Mehrere Zeugenaussagen

Zwei Zeuginnen schilderten vor Gericht, dass es eine Absperrung gab. Der 19-Jährige sei von der Polizei auch mehrfach auf diese Absperrung hingewiesen worden und darauf, dass er folglich nicht passieren dürfe. Der junge Mann sei darauf „sehr unfreundlich“ geworden, sagte die eine. „Ich würde ihn als aggressiv bezeichnen“, meinte die zweite. Er habe den Polizisten „nachgeschimpft“, worauf man ihn angehalten und zur Ausweisleistung aufgefordert habe.

Er habe keine Absperrung gesehen und von der Polizei wissen wollen, warum er nicht durchdurfte, hielt der 19-Jährige in seiner Zeugenaussage fest: „Ich wollte den Grund wissen. Den habe ich nicht erfahren.“ Er sei in weiterer Folge zur Ausweisleistung aufgefordert worden, nachdem ein Beamter das Wort „Behinderte“ vernommen und das als gegen die Polizei gerichtet empfunden hatte. Der Mann habe bei sommerlichen Temperaturen eine Bomberjacke und eine Wollhaube getragen und sich „äußerst aggressiv“ verhalten, sagte der ursprünglich mit der Amtshandlung befasste 24 Jahre alte Polizist.

▸ **Ausgangsdaten**:
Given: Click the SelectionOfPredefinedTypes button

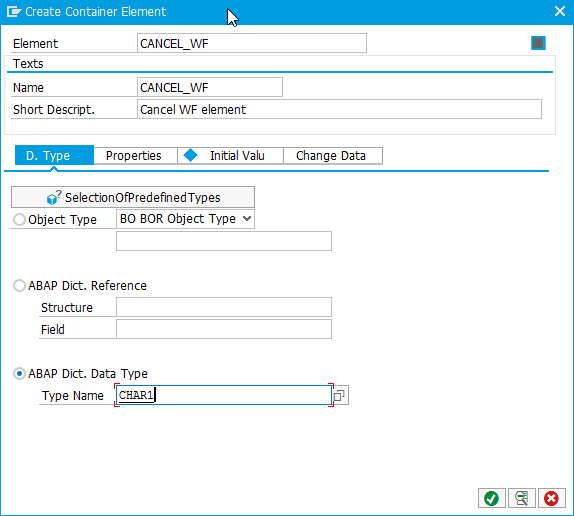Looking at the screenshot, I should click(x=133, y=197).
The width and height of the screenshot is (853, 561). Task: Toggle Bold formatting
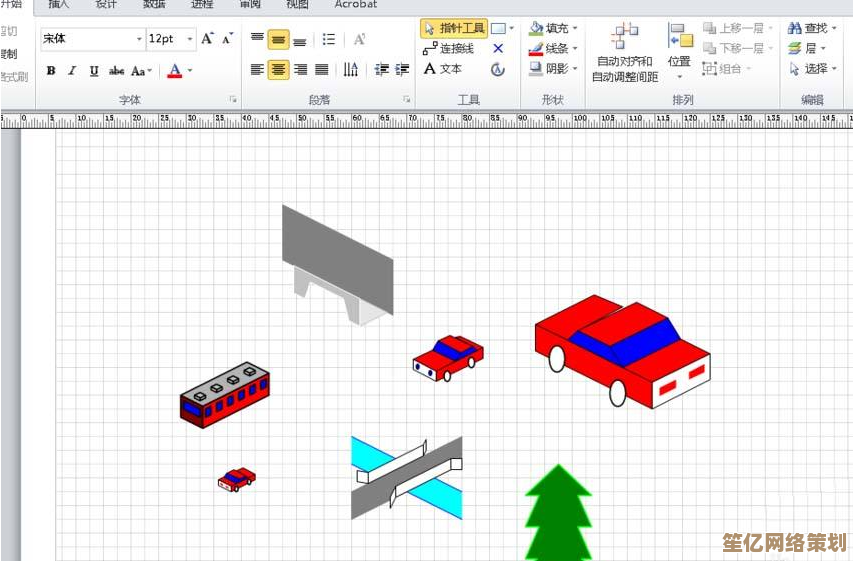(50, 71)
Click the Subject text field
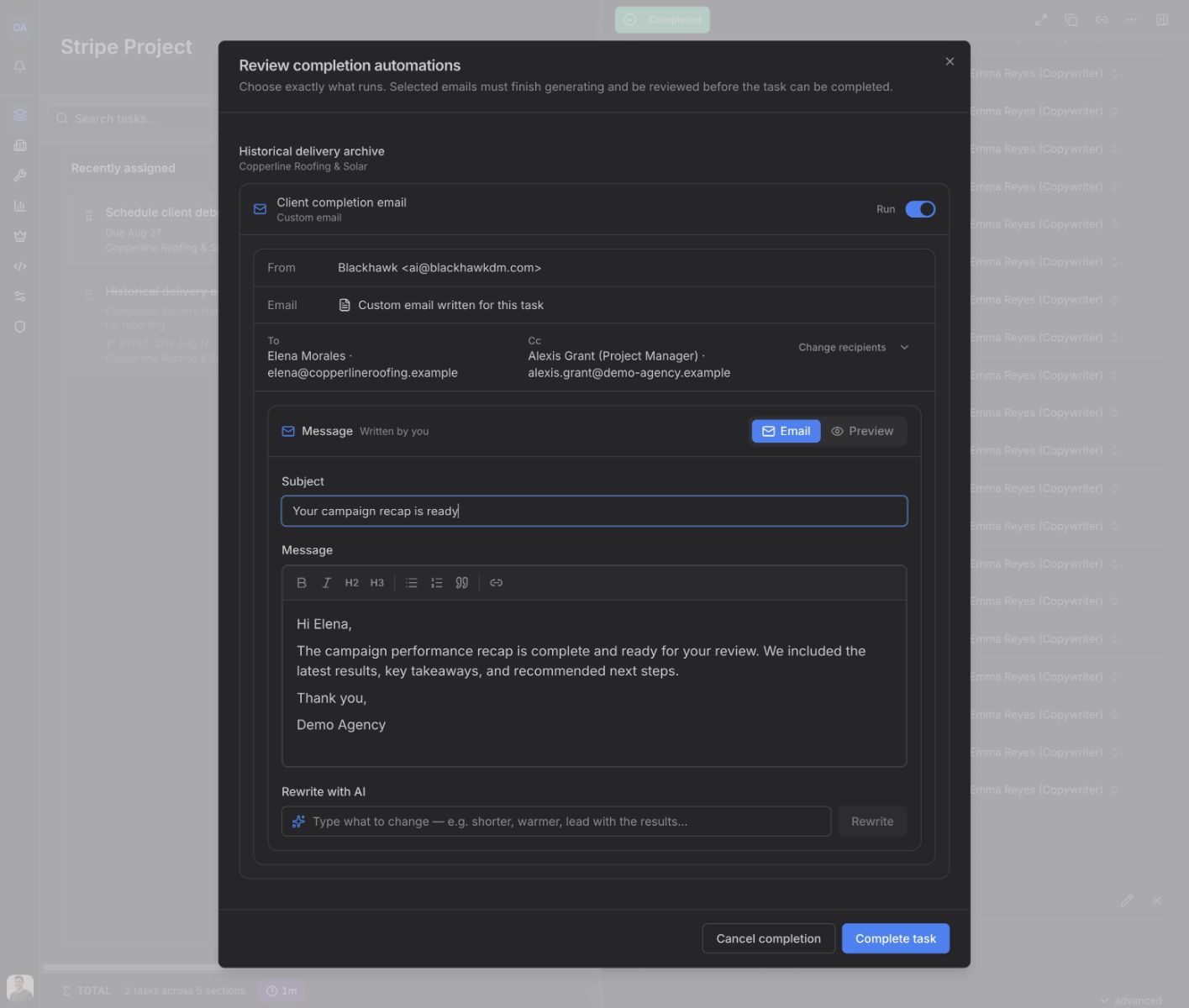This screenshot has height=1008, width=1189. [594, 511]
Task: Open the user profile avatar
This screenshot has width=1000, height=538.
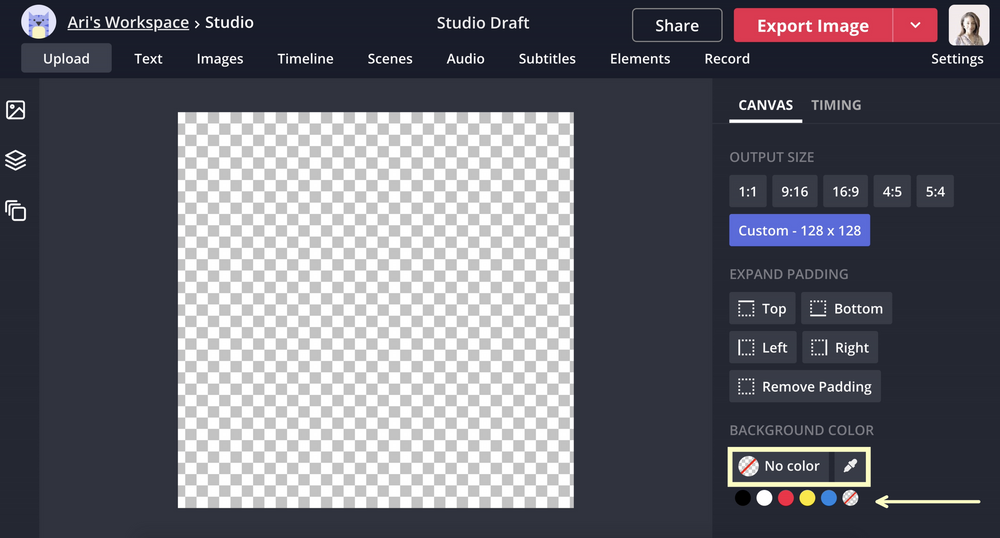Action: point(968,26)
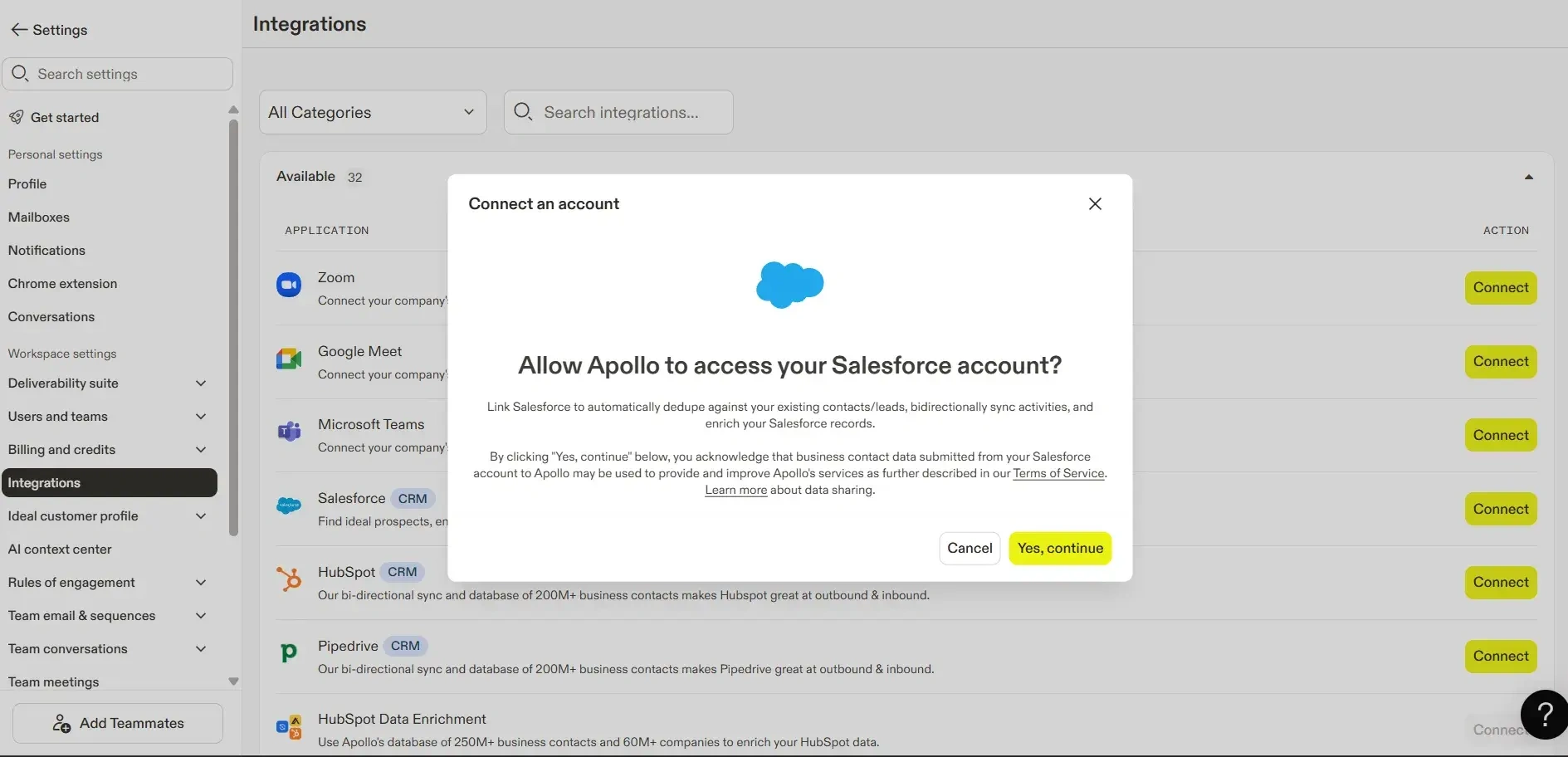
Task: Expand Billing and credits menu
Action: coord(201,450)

---

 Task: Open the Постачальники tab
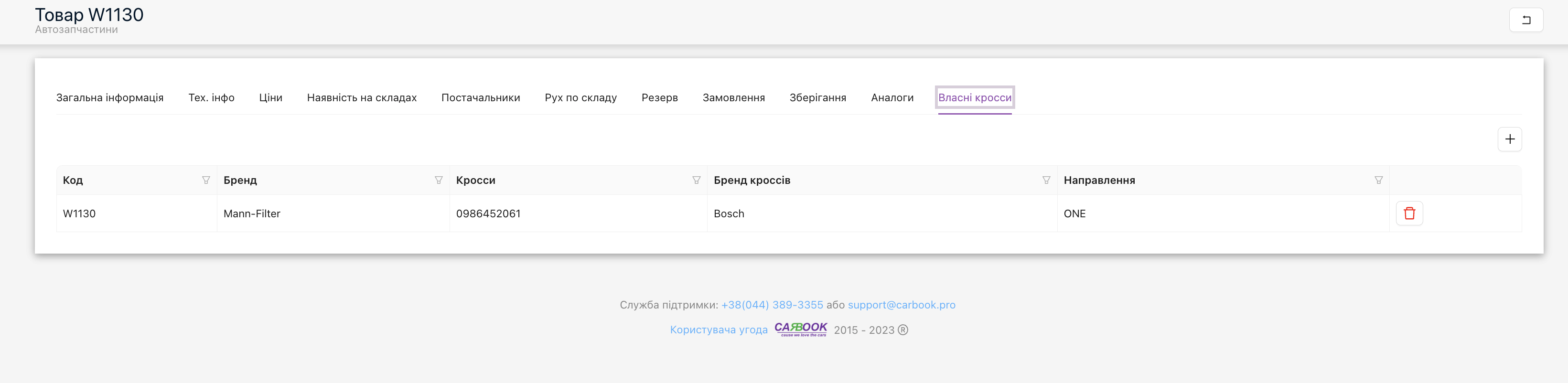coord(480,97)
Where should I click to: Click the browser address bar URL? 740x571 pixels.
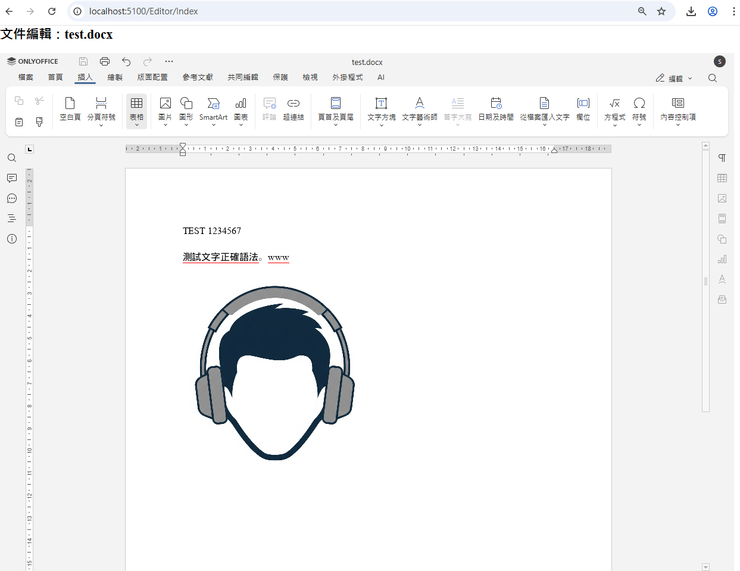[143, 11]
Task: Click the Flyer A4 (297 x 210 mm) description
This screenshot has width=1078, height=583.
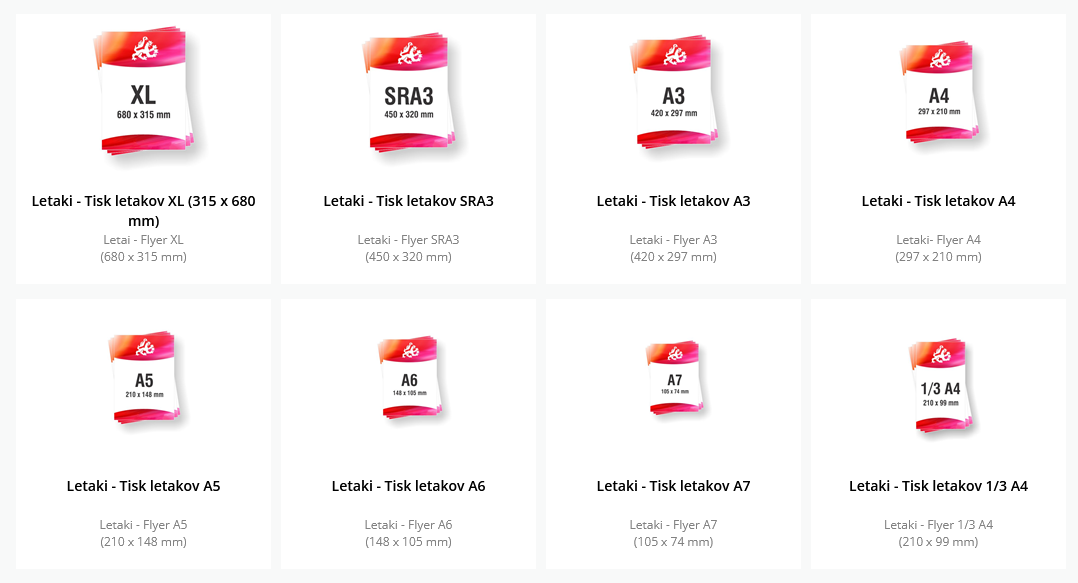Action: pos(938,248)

▸ **Deine Aufgabe**: Ersetze im Text über die Zeugenaussagen „Absperrung“ durch „Sperre“ und gib den Abschnitt beginnend mit „Mehrere Zeugenaussagen“ und weiter bis „Ausweisleistung aufgefordert habe.“ wieder.

▸ **Lösung der Aufgabe**:
Mehrere Zeugenaussagen

Zwei Zeuginnen schilderten vor Gericht, dass es eine Sperre gab. Der 19-Jährige sei von der Polizei auch mehrfach auf diese Sperre hingewiesen worden und darauf, dass er folglich nicht passieren dürfe. Der junge Mann sei darauf „sehr unfreundlich“ geworden, sagte die eine. „Ich würde ihn als aggressiv bezeichnen“, meinte die zweite. Er habe den Polizisten „nachgeschimpft“, worauf man ihn angehalten und zur Ausweisleistung aufgefordert habe.